### SELECTED PASSAGE:
━━━

Every day, I wake up with nowhere to go. I wake up regretting that I didn’t die in my sleep. I wake up wishing I could go back to sleep. I’ve been sleeping for 10–12 hours a night and though my body doesn’t need more sleep, I still wake up exhausted and all I want to do is escape consciousness for just a little while longer, and then just a few more minutes, and then just a little more until I’ve slept away my whole life. Every morning I wake up feeling that familiar feeling of anxiety, of being in between, of trying to talk myself into extricating my body from the bed to wash it and dress it and take it somewhere we’ll find meaning, and of knowing that it doesn’t matter, that life will continue on whether I stay in my bed or leave it. Nothing matters.
I can’t help but feel like this is an overreaction. Cue the self-judgment and feelings about feelings. I lost my job in November. People lose jobs all the time. People stop paying their credit card bills all the time. People struggle to buy food, and maintain relationships, and participate in routine self-care. Are all those people also depressed and suicidal, or is it just me? Am I the only one that can’t seem to manage what life throws at them? Am I the only one with the tendency to just crumple when things get hard? If getting laid off can send me into such a tailspin, I’d venture to guess my mental health was pretty tenuous to begin with. Every day is full of opportunities, but instead of making me feel hopeful and optimistic, I’m even more depressed because of all the opportunities I can’t make myself take every single day. And so every day is the same because I don’t ever do anything different. I lie in bed and think about my trauma. I think about the things in my early life I couldn’t control and I think about escaping those patterns but I don’t know how. And I re-live all the depressive episodes I’ve had before, drowning in anxiety with the covers above my head wondering if anyone will notice I’m gone but too afraid to find out.
My therapist asked me last week about my suicidal ideation and asked if maybe it’s time to check myself into a hospital. I told him that wouldn’t help because at least now I’m showing up for my classes three times a week, I’m claiming my unemployment and sending my resume out into the void, I’m feeding and walking my dog and paying my rent. I hate my life and I wish it would be over but sitting in a hospital where they don’t care about my quality of life just that I have one, racking up more medical debt I’ll never be able to pay, and missing school and my other day-to-day responsibilities doesn’t seem like very much of a solution. I have also thought about this at length and I’m not stupid. The people in my life care about me even though I can’t really understand why. I know acting on the SI would be traumatic for them, too. It occurred to me that when someone dies, their birthday is always a hard day for their loved ones, as is the day that they died. If my birthday is already going to be difficult, I am not going to add a second hard day, especially when it might coincide with another day of celebration, so if I were to act on it and make an attempt on my own life, it probably won’t be until the summer. I’m not sure how comforting he found that, but at least he didn’t bring up checking myself into a hospital again.

━━━

### ACTIONS TO TAKE:
- a) Echo the passage on depression word for word, covering the stretch from "Every day, I" through "it. Nothing matters.".
- b) In the passage on depression, why did the writer tell the therapist that checking into a hospital wouldn't help? Answer in one to three sentences.

### Saved entries:
━━━

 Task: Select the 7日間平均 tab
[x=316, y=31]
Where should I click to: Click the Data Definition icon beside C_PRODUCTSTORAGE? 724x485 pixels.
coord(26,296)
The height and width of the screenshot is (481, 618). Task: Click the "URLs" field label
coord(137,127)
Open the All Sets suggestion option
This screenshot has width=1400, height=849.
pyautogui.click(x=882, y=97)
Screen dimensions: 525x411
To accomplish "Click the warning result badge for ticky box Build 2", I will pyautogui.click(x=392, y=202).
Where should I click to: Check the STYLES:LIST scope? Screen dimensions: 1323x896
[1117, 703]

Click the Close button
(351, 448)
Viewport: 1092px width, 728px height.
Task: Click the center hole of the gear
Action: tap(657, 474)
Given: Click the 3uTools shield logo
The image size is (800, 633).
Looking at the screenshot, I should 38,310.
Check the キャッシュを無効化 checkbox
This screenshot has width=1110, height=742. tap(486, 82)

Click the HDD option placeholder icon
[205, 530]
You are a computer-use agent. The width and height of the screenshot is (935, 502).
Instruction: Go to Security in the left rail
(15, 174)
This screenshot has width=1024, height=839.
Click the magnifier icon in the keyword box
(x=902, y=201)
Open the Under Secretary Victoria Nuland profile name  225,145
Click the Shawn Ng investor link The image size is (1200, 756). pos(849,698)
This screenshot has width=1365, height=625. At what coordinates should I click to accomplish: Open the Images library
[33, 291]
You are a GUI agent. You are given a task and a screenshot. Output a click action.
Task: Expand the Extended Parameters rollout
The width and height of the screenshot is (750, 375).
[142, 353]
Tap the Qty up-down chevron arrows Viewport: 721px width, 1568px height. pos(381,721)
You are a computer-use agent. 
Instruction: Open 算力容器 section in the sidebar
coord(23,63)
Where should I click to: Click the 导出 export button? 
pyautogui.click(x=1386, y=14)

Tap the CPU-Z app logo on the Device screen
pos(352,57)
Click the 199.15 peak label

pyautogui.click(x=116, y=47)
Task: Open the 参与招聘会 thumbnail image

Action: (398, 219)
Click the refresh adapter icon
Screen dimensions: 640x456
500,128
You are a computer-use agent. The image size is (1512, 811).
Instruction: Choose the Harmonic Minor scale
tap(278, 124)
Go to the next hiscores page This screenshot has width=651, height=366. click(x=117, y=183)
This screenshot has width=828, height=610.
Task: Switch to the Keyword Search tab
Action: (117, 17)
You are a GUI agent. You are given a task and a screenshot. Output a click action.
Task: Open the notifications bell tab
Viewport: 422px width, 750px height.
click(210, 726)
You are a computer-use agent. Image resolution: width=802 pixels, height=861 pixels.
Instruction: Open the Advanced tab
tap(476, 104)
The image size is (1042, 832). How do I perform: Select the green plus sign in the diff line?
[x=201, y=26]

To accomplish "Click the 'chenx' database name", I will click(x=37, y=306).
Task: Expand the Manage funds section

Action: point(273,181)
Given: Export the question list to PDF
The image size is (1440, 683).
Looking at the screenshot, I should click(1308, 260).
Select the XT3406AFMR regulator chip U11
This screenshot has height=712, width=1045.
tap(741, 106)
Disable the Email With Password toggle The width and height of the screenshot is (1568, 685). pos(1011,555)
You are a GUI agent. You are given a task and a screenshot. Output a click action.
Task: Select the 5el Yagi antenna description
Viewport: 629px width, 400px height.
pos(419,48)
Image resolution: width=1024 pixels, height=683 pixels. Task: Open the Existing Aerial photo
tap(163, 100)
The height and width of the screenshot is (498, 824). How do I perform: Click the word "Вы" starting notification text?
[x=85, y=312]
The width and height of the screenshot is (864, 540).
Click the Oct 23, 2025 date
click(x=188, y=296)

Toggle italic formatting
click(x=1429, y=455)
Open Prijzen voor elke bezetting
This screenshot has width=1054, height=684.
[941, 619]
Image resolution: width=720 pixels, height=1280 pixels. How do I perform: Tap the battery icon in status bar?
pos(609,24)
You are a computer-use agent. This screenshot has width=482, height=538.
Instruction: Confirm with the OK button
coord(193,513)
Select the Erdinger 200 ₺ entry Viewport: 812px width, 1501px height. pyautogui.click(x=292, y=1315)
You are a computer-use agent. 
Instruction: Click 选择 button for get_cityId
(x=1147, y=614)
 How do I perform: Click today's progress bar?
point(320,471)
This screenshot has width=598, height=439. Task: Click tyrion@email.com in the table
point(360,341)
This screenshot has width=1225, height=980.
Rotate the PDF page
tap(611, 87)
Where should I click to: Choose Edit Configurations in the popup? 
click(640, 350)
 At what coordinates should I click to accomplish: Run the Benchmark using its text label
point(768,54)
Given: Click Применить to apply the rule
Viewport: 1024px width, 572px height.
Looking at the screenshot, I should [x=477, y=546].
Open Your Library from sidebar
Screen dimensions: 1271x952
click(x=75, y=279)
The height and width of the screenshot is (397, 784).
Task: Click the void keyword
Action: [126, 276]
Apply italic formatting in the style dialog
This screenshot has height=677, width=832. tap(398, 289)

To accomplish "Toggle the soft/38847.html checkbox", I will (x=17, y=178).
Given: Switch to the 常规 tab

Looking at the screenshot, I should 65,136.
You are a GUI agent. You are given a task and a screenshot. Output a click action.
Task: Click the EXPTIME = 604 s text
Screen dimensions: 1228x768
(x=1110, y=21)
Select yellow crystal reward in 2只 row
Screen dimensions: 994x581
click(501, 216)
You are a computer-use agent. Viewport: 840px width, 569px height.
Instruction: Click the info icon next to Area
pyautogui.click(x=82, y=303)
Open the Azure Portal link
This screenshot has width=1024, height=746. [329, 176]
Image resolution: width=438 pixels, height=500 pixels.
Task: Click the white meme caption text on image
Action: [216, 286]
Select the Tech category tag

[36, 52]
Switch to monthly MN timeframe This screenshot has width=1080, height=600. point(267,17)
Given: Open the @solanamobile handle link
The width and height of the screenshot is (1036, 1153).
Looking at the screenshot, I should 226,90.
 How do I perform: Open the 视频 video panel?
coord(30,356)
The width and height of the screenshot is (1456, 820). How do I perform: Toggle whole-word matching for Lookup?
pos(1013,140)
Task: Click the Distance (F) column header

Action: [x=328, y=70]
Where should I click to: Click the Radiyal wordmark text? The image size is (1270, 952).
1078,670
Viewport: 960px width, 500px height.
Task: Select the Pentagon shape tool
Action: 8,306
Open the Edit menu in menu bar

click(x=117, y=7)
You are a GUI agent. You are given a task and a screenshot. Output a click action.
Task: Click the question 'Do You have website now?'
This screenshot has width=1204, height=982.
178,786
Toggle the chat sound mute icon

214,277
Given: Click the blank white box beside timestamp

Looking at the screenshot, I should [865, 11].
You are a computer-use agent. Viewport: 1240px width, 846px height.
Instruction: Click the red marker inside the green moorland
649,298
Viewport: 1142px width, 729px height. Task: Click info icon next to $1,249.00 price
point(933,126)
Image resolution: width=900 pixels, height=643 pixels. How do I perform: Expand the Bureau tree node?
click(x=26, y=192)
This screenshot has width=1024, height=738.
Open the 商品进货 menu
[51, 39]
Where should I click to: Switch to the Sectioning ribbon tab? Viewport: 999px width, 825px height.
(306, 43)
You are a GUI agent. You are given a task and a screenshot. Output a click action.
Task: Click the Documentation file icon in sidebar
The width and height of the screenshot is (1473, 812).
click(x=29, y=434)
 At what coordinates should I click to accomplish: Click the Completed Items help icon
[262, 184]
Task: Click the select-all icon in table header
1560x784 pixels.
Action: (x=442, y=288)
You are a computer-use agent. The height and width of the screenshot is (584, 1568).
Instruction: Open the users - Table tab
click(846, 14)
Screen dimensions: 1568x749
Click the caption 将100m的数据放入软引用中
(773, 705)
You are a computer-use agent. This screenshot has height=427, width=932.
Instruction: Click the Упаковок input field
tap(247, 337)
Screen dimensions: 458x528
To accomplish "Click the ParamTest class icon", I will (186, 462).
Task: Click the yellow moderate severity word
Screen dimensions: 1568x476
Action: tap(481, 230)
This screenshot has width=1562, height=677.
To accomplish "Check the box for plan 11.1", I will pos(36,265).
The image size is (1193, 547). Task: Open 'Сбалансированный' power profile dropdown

━━━

### ANSWERS FOR THIS EXERCISE:
- a)
Every day, I wake up with nowhere to go. I wake up regretting that I didn’t die in my sleep. I wake up wishing I could go back to sleep. I’ve been sleeping for 10–12 hours a night and though my body doesn’t need more sleep, I still wake up exhausted and all I want to do is escape consciousness for just a little while longer, and then just a few more minutes, and then just a little more until I’ve slept away my whole life. Every morning I wake up feeling that familiar feeling of anxiety, of being in between, of trying to talk myself into extricating my body from the bed to wash it and dress it and take it somewhere we’ll find meaning, and of knowing that it doesn’t matter, that life will continue on whether I stay in my bed or leave it. Nothing matters.

- b) The writer is at least keeping up with things now: going to classes three times a week, claiming unemployment, sending out a resume, caring for the dog, and paying rent. A hospital stay would care only that the writer has a life, not about its quality. It would also add medical debt that could never be paid and mean missing school and other day-to-day responsibilities.